For those non-logician zebras:

The reason this is called "disjunctive syllogism" is that, first, it is a syllogism--a three-step argument--and second, it contains a disjunction, which means simply an "or" statement.

e.g. TravelinMan is either a logician or an outstanding basketball official
TravelinMan is not a logician
Ergo, TravelinMan is an outstanding basketball official :)

__________________________________________________ ________
"You cant argue with logic"

Mark Dexter Sun Apr 11, 2004 09:00pm

Quote:

Originally posted by ChuckElias
I am, however, a logician. And one fundamental logical form is the disjunctive syllogism. If you only have two choices, and you know one of them can't be true, then logic dictates that the other must be true.

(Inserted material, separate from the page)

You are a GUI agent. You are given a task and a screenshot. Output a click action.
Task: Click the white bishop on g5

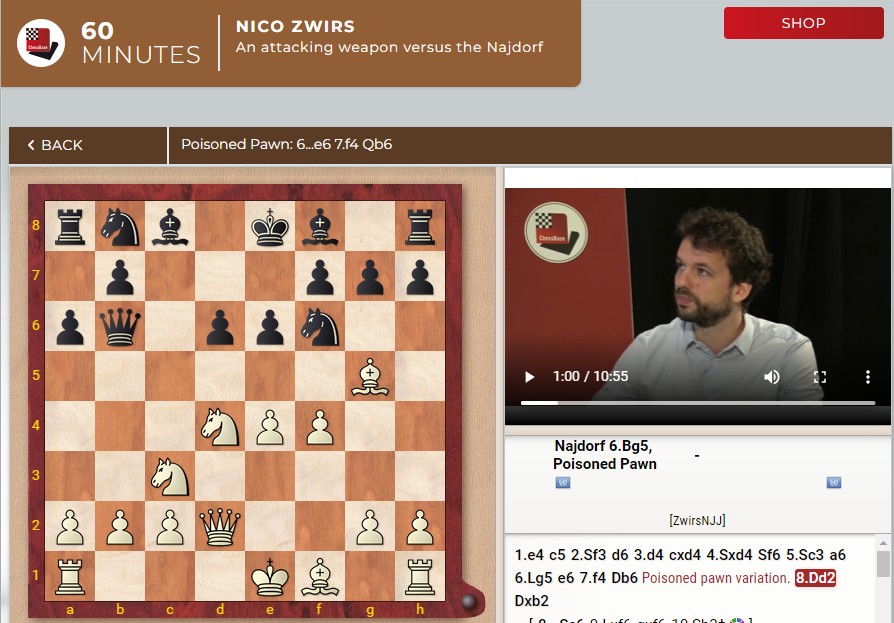pyautogui.click(x=370, y=376)

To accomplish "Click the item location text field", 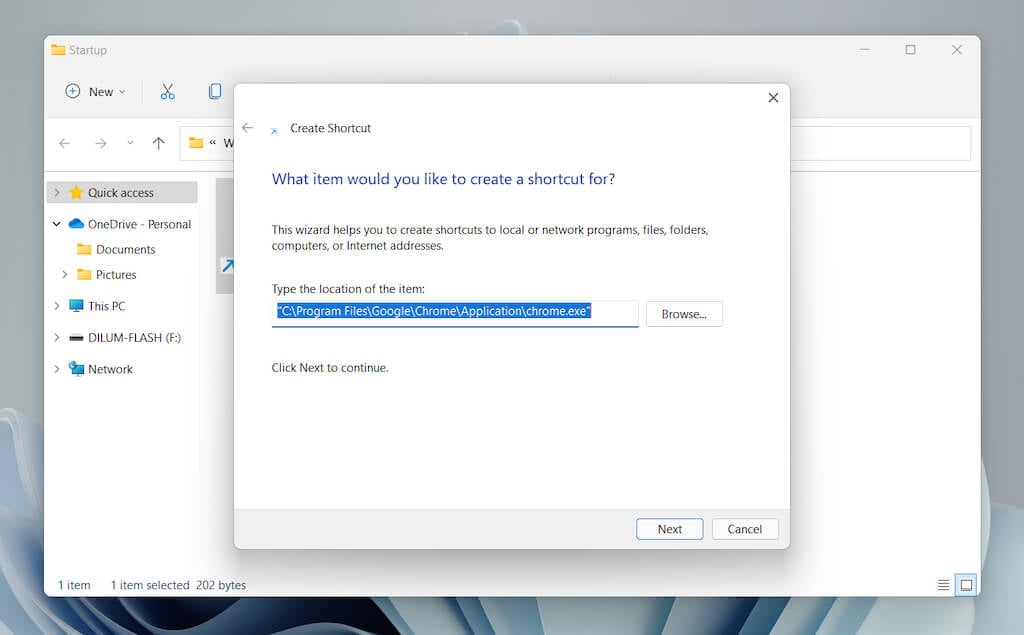I will pos(455,312).
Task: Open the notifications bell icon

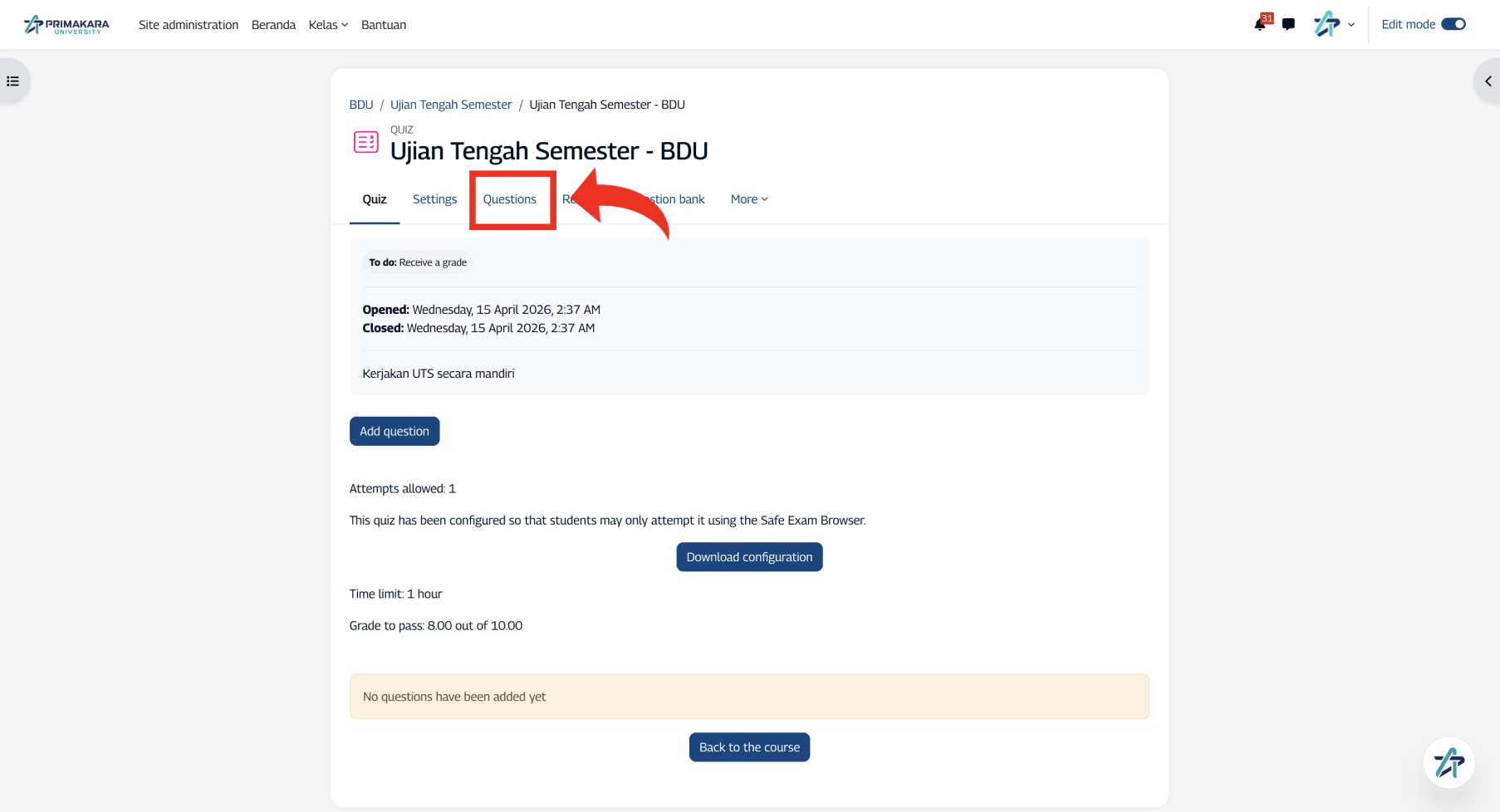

So, Chuck - how close are you to finishing up that thesis of yours? :p

cmckenna Mon Apr 12, 2004 08:44am

Quote:

Originally posted by ChuckElias
You're right -- the ball passing over a rectangular backboard is a violation; however, I don't think that's what Juulie had in mind. [/B]
Thanks for the clarification Chuck. It is still one of those things though that when I spend time thinking about it it doesn't make a whole lot of sense since the backboard hangs over in bounds territory....

Oh well. I guess thats why I don't write the rules...

Thanks again.

Nevadaref Tue Apr 13, 2004 03:03am

it was the sentence structure
 
Quote:

Originally posted by ChuckElias
Quote:

Originally posted by Nevadaref
Quote:

Originally posted by rainmaker
even off the backboard is legal, or as it comes down from over the top.
Uh, Juulie, wouldn't "over the top" make it OOB, and thus illegal?

I'm just guessing, but I think she means "over the top of the basket". Up, over the rim without touching, and down on the other side.

You're right -- the ball passing over a rectangular backboard is a violation; however, I don't think that's what Juulie had in mind.

Yeah, I knew Juulie was better than that too.
I was just picking on the grammar a little bit. :) Notice that the backboard is the last noun that she used. The pronoun "it" certainly has to refer to the ball, but over the top of what is unclear, so by the structure used one would logically deduce that she was talking about the backboard.

However, if one uses outside knowledge about Juulie as a basketball official, as you did, Chuck, then the logical conclusion is that she was talking about a shot which passes over the ring without making any contact.